Data to process =>
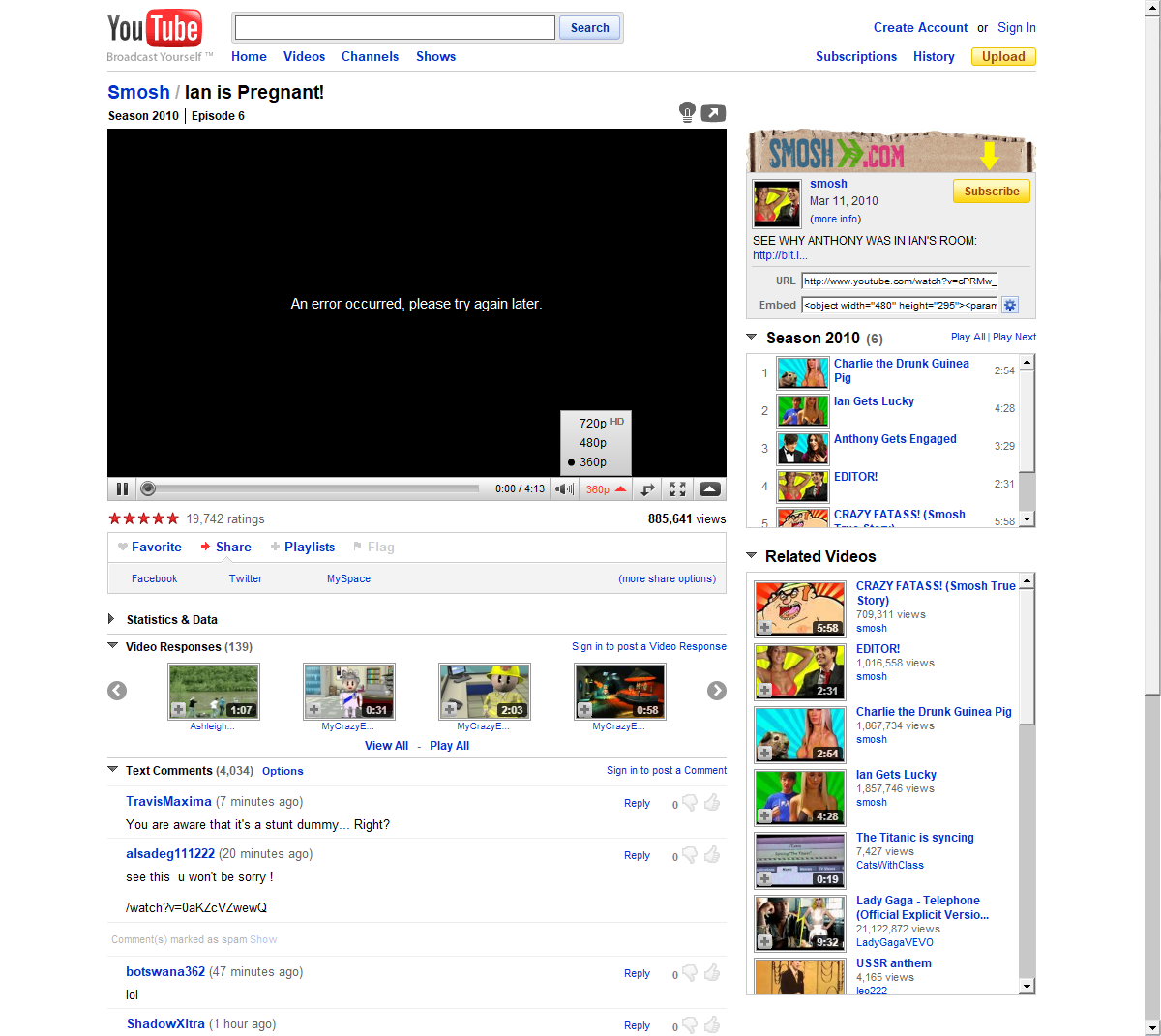
Task: Select the 360p quality option
Action: pyautogui.click(x=593, y=462)
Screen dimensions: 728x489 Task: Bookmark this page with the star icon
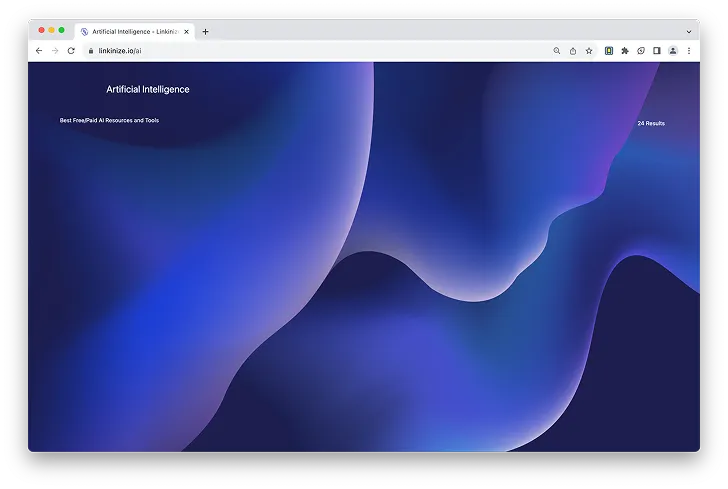[589, 51]
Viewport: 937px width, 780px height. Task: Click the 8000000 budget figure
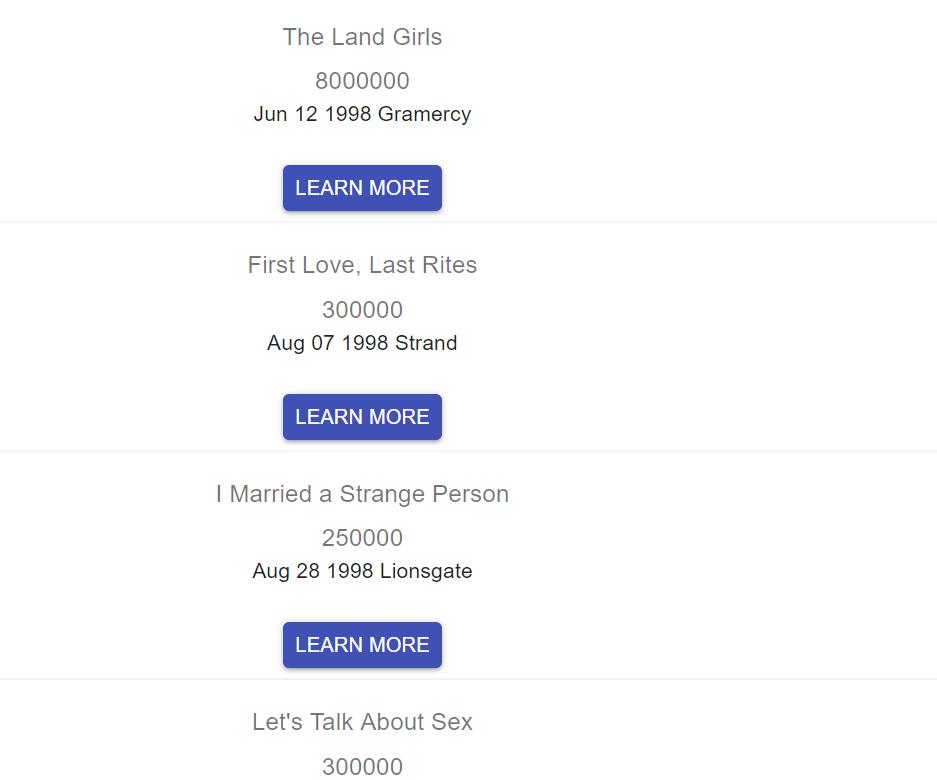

Task objective =>
To answer, repeat exactly the lines from the line containing "Screen dimensions: 728x489" through the last line of the data above, leaving out all pictures.

Your solution =>
Screen dimensions: 728x489 Task: Bookmark this page with the star icon
[589, 51]
Viewport: 937px width, 780px height. Task: Click the 8000000 budget figure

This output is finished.